EXERCISE: Restate word for word the lines of the entries below, starting with the line that holds "You are a computer-use agent. The image size is (1568, 739)." and ending with the line that holds "The height and width of the screenshot is (833, 836).", and no others.

Top of INFORMATION

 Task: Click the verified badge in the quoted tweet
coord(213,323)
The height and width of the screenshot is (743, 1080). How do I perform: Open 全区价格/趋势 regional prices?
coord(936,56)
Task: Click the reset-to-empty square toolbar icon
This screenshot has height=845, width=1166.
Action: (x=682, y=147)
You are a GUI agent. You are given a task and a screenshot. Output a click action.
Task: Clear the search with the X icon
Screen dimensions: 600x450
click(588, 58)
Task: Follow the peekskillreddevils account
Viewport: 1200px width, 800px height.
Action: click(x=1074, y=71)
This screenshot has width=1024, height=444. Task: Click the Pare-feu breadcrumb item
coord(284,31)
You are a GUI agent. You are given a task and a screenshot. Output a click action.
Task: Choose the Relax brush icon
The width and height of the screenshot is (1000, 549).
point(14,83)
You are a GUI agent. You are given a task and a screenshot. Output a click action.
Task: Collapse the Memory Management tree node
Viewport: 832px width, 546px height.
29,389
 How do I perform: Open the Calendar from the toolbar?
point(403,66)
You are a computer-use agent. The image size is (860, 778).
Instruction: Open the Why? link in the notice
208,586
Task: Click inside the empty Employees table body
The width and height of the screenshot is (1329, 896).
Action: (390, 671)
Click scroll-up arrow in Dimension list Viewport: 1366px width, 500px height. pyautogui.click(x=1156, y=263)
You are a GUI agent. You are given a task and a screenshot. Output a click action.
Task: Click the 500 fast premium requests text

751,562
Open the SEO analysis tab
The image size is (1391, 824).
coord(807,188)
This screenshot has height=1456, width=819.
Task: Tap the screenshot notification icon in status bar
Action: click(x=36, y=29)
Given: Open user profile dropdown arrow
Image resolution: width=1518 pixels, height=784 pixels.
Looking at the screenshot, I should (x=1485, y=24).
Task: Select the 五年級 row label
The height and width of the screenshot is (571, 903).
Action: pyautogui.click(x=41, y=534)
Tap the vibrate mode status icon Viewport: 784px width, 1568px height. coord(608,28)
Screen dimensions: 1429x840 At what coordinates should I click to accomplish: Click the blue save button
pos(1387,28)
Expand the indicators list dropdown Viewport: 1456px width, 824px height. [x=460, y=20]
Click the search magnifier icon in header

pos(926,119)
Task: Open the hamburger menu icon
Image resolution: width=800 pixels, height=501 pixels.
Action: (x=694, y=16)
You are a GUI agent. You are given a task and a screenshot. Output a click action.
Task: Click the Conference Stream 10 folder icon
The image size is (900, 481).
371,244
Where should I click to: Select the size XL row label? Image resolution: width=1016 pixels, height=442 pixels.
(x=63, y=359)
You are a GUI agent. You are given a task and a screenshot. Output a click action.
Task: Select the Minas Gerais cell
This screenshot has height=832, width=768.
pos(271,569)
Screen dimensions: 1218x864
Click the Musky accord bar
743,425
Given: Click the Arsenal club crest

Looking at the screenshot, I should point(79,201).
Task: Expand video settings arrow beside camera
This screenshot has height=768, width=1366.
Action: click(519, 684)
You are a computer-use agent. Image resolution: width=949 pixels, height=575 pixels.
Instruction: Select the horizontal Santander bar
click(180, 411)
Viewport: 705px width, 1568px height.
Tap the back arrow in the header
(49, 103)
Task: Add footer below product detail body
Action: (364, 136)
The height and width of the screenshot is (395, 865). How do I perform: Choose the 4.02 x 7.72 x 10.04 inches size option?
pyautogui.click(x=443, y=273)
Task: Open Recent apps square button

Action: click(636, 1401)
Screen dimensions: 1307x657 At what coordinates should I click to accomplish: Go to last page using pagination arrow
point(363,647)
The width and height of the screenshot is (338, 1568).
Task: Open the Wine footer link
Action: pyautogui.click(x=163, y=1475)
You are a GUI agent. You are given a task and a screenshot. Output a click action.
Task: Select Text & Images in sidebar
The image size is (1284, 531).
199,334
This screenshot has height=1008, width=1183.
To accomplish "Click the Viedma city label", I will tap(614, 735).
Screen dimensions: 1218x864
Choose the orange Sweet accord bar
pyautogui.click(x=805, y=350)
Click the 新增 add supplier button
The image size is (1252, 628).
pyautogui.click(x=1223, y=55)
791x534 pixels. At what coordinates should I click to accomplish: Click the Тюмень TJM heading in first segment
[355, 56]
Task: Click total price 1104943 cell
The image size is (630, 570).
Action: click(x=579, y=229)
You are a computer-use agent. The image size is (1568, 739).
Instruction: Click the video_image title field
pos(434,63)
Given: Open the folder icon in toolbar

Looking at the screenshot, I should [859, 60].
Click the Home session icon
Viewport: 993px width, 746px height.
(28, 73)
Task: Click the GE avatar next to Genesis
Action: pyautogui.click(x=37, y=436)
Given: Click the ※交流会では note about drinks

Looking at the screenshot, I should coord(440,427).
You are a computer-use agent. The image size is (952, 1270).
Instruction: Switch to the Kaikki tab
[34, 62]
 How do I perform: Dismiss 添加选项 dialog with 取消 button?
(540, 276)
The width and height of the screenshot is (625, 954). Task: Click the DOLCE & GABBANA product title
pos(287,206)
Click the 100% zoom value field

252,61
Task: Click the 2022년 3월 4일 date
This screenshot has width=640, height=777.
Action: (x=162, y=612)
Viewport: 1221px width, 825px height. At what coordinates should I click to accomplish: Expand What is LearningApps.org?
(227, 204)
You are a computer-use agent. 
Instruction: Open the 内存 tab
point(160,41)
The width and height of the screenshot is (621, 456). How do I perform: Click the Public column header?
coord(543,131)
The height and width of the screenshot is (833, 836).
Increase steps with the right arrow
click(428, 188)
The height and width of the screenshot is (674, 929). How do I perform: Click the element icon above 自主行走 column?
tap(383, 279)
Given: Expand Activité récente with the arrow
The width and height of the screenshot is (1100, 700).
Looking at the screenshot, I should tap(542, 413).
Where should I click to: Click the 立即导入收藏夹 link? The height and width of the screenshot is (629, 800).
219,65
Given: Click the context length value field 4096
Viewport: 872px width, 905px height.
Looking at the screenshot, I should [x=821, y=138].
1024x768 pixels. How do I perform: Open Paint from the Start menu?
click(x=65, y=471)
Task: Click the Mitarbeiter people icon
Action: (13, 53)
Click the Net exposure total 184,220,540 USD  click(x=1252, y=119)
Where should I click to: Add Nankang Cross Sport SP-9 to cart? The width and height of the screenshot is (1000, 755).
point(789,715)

Bottom of INFORMATION

ANSWER TO THE PROBLEM:
You are a computer-use agent. The image size is (1568, 739).
Instruction: Click the video_image title field
pos(434,63)
Given: Open the folder icon in toolbar

Looking at the screenshot, I should [859, 60].
Click the Home session icon
Viewport: 993px width, 746px height.
(28, 73)
Task: Click the GE avatar next to Genesis
Action: pyautogui.click(x=37, y=436)
Given: Click the ※交流会では note about drinks

Looking at the screenshot, I should coord(440,427).
You are a computer-use agent. The image size is (952, 1270).
Instruction: Switch to the Kaikki tab
[34, 62]
 How do I perform: Dismiss 添加选项 dialog with 取消 button?
(540, 276)
The width and height of the screenshot is (625, 954). Task: Click the DOLCE & GABBANA product title
pos(287,206)
Click the 100% zoom value field

252,61
Task: Click the 2022년 3월 4일 date
This screenshot has width=640, height=777.
Action: (x=162, y=612)
Viewport: 1221px width, 825px height. At what coordinates should I click to accomplish: Expand What is LearningApps.org?
(227, 204)
You are a computer-use agent. 
Instruction: Open the 内存 tab
point(160,41)
The width and height of the screenshot is (621, 456). How do I perform: Click the Public column header?
coord(543,131)
The height and width of the screenshot is (833, 836).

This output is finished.